How to fill PDF form in Python?

Question

How can I fill a PDF file with forms with data and "flatten" it?

I use pdftk at the moment, but it does not process national characters correctly.

Is there any Python library or example how to fill PDF forms and render it to a non-editable PDF file?
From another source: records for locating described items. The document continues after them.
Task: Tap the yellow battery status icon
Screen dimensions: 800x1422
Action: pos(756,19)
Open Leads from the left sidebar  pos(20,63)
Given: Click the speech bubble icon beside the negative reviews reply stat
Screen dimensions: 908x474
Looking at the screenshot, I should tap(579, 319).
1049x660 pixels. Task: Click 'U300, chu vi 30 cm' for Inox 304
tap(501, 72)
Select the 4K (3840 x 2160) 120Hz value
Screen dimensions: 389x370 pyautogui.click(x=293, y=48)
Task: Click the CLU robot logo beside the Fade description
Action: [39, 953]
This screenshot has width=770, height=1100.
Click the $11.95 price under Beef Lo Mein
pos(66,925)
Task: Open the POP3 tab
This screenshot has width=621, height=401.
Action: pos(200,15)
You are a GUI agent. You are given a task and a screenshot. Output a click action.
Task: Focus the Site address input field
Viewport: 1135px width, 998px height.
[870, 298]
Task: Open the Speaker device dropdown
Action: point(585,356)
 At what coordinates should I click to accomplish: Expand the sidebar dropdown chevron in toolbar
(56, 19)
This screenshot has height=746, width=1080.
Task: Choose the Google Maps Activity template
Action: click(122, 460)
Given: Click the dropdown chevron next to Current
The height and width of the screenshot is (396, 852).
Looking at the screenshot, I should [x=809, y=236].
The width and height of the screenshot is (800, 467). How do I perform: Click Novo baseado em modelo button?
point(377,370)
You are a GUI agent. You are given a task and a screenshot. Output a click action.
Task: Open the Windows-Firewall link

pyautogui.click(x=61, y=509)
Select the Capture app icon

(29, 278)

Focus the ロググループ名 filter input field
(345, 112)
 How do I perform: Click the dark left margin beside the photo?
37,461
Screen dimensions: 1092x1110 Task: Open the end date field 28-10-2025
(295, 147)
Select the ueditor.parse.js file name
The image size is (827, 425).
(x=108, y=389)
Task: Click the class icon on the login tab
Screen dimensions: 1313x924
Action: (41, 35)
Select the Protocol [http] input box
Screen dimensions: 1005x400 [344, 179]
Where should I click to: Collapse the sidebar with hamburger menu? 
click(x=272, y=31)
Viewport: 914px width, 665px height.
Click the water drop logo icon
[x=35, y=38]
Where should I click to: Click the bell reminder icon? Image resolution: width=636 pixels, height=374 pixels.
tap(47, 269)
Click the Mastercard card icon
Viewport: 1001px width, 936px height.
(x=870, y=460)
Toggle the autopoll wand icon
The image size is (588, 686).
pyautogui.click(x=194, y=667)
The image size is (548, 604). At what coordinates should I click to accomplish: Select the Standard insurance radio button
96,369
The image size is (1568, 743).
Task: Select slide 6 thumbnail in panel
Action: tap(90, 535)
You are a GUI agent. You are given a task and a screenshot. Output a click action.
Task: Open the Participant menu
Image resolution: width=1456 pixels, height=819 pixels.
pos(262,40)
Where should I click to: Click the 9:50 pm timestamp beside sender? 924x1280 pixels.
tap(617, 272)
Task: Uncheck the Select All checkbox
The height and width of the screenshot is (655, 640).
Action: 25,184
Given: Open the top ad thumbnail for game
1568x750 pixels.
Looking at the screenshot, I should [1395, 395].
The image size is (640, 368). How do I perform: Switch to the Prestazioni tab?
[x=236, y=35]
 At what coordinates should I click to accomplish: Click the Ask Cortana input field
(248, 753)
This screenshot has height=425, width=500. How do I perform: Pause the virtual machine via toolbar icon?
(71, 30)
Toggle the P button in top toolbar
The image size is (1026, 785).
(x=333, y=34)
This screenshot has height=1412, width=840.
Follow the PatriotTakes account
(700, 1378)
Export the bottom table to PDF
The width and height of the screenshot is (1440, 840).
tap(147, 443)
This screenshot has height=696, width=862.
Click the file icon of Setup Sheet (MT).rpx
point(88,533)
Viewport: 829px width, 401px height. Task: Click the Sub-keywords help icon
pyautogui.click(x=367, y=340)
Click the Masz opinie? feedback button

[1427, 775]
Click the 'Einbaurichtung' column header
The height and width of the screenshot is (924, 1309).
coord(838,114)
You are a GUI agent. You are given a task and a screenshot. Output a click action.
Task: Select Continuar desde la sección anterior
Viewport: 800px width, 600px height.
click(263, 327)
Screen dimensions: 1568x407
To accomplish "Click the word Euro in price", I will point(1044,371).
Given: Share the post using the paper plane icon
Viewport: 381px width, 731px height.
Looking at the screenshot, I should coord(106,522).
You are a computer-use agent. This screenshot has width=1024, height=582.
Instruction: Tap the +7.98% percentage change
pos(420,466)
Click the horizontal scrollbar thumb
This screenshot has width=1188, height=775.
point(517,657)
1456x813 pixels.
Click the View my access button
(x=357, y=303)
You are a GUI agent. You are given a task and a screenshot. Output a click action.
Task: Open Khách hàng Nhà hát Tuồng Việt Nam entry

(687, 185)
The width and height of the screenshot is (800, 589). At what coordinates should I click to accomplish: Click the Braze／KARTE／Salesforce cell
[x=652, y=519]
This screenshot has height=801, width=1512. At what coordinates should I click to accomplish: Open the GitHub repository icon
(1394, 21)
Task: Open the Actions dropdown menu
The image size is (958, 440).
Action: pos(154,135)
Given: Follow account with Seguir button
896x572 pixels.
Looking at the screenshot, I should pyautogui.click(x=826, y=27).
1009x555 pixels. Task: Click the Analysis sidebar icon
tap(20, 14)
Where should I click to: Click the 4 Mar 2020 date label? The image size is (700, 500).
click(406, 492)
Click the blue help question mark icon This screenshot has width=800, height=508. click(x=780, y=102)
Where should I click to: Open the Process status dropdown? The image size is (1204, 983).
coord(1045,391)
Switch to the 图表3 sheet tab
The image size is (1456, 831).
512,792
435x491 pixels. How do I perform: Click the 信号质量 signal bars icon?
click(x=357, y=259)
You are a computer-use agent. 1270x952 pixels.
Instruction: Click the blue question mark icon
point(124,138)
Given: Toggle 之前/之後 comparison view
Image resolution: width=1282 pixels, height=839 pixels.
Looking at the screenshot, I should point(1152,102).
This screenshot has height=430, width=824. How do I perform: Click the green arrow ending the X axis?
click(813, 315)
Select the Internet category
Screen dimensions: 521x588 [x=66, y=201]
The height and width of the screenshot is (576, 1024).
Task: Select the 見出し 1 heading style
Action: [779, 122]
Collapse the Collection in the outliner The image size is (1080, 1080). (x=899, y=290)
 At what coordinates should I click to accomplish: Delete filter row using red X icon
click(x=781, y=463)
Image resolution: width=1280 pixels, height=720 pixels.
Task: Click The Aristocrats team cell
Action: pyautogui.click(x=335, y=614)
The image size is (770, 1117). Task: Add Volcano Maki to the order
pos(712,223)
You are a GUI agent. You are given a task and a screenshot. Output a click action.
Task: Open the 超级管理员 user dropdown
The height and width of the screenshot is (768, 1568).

I don't understand exactly what you want, but ReportLab is a widely used Python library for PDFs. — Antonis Christofides, Jul 19 '13 at 09:08
Refer to this answer: http://stackoverflow.com/questions/1890570/how-can-i-auto-populate-a-pdf-form-in-django-python — Aakash Anuj, Jul 19 '13 at 09:26
@AntonisChristofides, The OP is asking for an easy way to *flatten* (read merge) form fields with database content. My guess is that he would have the content to print in a Python dictionary and a premade PDF sheet. Anyway, ReportLab - as you suggested - is the way to go, to me at least. — Mathieu Marques, Jul 19 '13 at 09:52

Martin Thoma · Answer 1 · 2023-02-06T22:23:35.370

17

Straight from the pypdf docs (added years after the question was asked):

from pypdf import PdfReader, PdfWriter

reader = PdfReader("form.pdf")
writer = PdfWriter()

page = reader.pages[0]
fields = reader.get_fields()

writer.add_page(page)

writer.update_page_form_field_values(
    writer.pages[0], {"fieldname": "some filled in text"}
)

# write "output" to PyPDF2-output.pdf
with open("filled-out.pdf", "wb") as output_stream:
    writer.write(output_stream)

edited Feb 06 '23 at 22:23

answered May 08 '22 at 11:46

Martin Thoma

124,992
159
614
958

Related issue: https://stackoverflow.com/questions/47288578/pdf-form-filled-with-pypdf2-does-not-show-in-print – Wtower Jan 19 '23 at 10:58
This solution worked great for me. PyPDF2 has been recently updated and seems to be an active project. – Trevor Sullivan Feb 06 '23 at 19:19
3

I'm the maintainer of PyPDF2 and pypdf. I moved PyPDF2 back into pypdf. Only pypdf will receive new features / bug fixes in future. – Martin Thoma Feb 06 '23 at 22:23
@MartinThoma I realised I need to open and save the PDF after filling in, in order to actually save the form, otherwise it remains unsaved, and the changes are not visible when I open it again or copy it. Is this a bug and is there a way around it? – weasel Jun 21 '23 at 10:20
Sounds like a bug, but I also don't quite get it. Do you use the latest version of pypdf? If yes, please open a bug in the bug tracker. If not, please upgrade. We had some improvements regarding forms last week – Martin Thoma Jun 21 '23 at 11:00

score 9 · Answer 2 · answered Mar 26 '21 at 20:36

9

Give the fillpdf library a try, it makes this process very simple (pip install fillpdf and poppler dependency conda install -c conda-forge poppler)

Basic usage:

from fillpdf import fillpdfs

fillpdfs.get_form_fields("blank.pdf")

# returns a dictionary of fields
# Set the returned dictionary values a save to a variable
# For radio boxes ('Off' = not filled, 'Yes' = filled)

data_dict = {
'Text2': 'Name',
'Text4': 'LastName',
'box': 'Yes',
}

fillpdfs.write_fillable_pdf('blank.pdf', 'new.pdf', data_dict)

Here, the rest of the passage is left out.